GTAPSSP: SSPs for GTAP Framework

Author

Thiago Simonato

Published

January 31, 2025

1 Introduction

This tutorial demonstrates the utilization of the gtapssp package in R for data processing. It covers various steps such as reading, transforming, and analyzing data, making it suitable for both beginners and advanced users.

The package provides optimized and user-friendly functions to download SSP data, interpolate data using spline and beers methods. The gtapssp functions is accompanied by detailed manual, you can also access this manual by pressing F1 on the function name in RStudio.

2 Installation

To use the gtapssp package, it’s necessary to have R installed on your computer, which can be downloaded from here. Additionally, we recommend downloading RStudio, available at here, which provides a user-friendly interface to work with R.

R install details

R is a versatile programming language, with a focus on statistical computing. It is a big part of academic research in the social sciences. R is free and open-source and runs on Windows, Mac OS X, and Linux.

Download the R installer from the Comprehensive R Archive Network (CRAN).

Choose the appropriate installer for your operating system and computer architecture (32-bit or 64-bit).
If on Mac, you will need to know if you are using an Intel or Apple Silicon (M1) processor.

Run the installer and follow the instructions.
We recommend install R Tools. Many of the packages we will be using in this course require R Tools to be installed.

If you are on Windows:

Download the latest version of the software from the R Tools for Windows page.
Run the installer and follow the instructions.

If you are on Mac:
First, install the Xcode Command Line Tools. Go to the R Tools for Mac page and follow the instructions. Note: the precise instructions will vary according to the version of macOS you are using.
Install the gfortran compiler, as also indicated on the R Tools for Mac page.

Python install details

Important

Python installation is only required if you plan to download other versions of SSPs datasets from the IIASA. The gtapssp package includes a built-in default dataset, so installing Python is optional unless you wish to access the latest or alternative datasets from IIASA’s API (developed in Python).

Python is a general-purpose programming language that is becoming increasingly popular in the social sciences. It is free and open-source and runs on Windows, Mac OS X, and Linux.

Download Python from the Python Software Foundation.
▬▬▬▬▬▬
= JOBS =
a. In the gtapssp tutorial, reproduce the part starting at "January 31, 2025" and ending at "and advanced users.", substituting "guide" for "tutorial".
b. Shorten the paragraph in the gtapssp tutorial that begins "Python installation is only required" while keeping its main facts.
c. Carry on the gtapssp tutorial from its final sentence.

= DATA SECTION =
▬▬▬▬▬▬
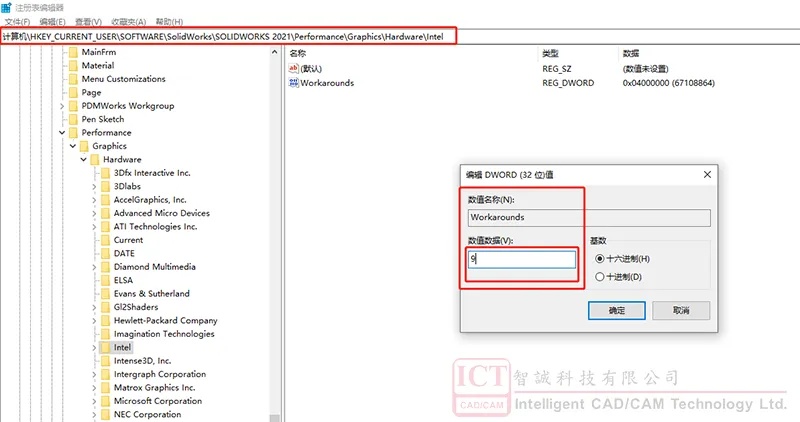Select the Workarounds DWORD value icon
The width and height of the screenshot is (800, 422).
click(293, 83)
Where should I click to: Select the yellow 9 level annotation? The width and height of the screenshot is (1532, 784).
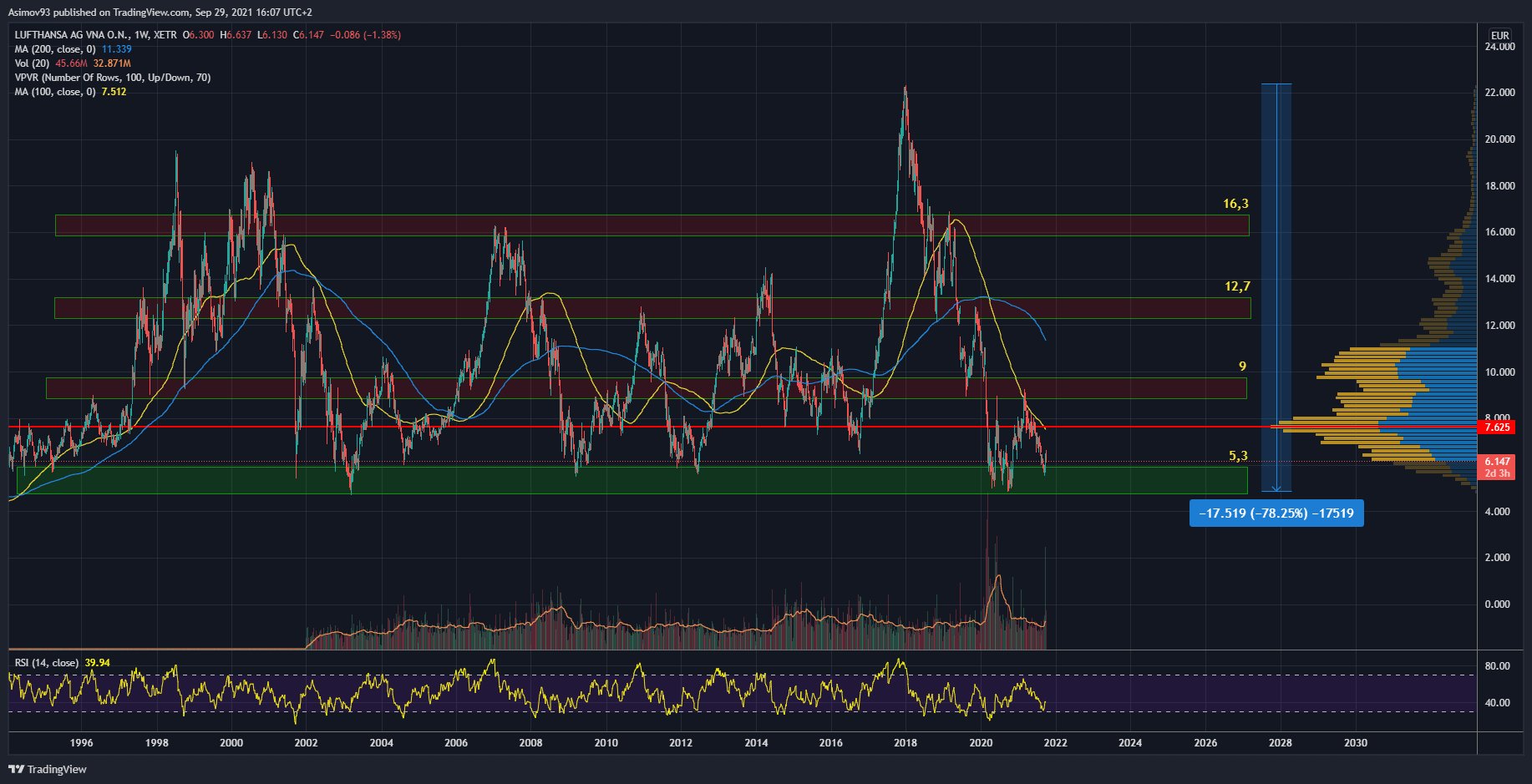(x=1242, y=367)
▬▬▬▬▬▬
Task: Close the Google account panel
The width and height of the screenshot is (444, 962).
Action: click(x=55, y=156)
▬▬▬▬▬▬
= THE RESPONSES =
a.
January 31, 2025

1 Introduction

This guide demonstrates the utilization of the gtapssp package in R for data processing. It covers various steps such as reading, transforming, and analyzing data, making it suitable for both beginners and advanced users.

b. Python is needed only to download other versions of the SSP datasets from IIASA. Because gtapssp includes a built-in default dataset, Python is optional unless you want the latest or alternative datasets from IIASA's API, which was developed in Python.

c.
Run the installer and make sure to check the box that says “Add Python to PATH” before clicking on “Install Now”.

IDE install details

We recommend RStudio as IDE for R.

RStudio is by far the most popular IDE used by R programmers. It is free and open-source and comes with a console and syntax-highlighting editor that supports direct code execution, as well as tools for plotting, history, debugging, and workspace management.

Alternative: If you are already familiar with Visual Studio Code (VS Code), say because you have already used it for Python, you can also use it for R programming. You will need to do a bit of configuration to get it to work, though. If you choose to use VS Code, download and install the R Extension for Visual Studio Code and remember to follow the instructions on the Getting Started section of the extension page.

You can install the development version of gtapssp from GitHub with:

# If the devtools package is not already installed, please run the disabled line below.
# install.packages("devtools")

devtools::install_github("tsimonato/gtapssp")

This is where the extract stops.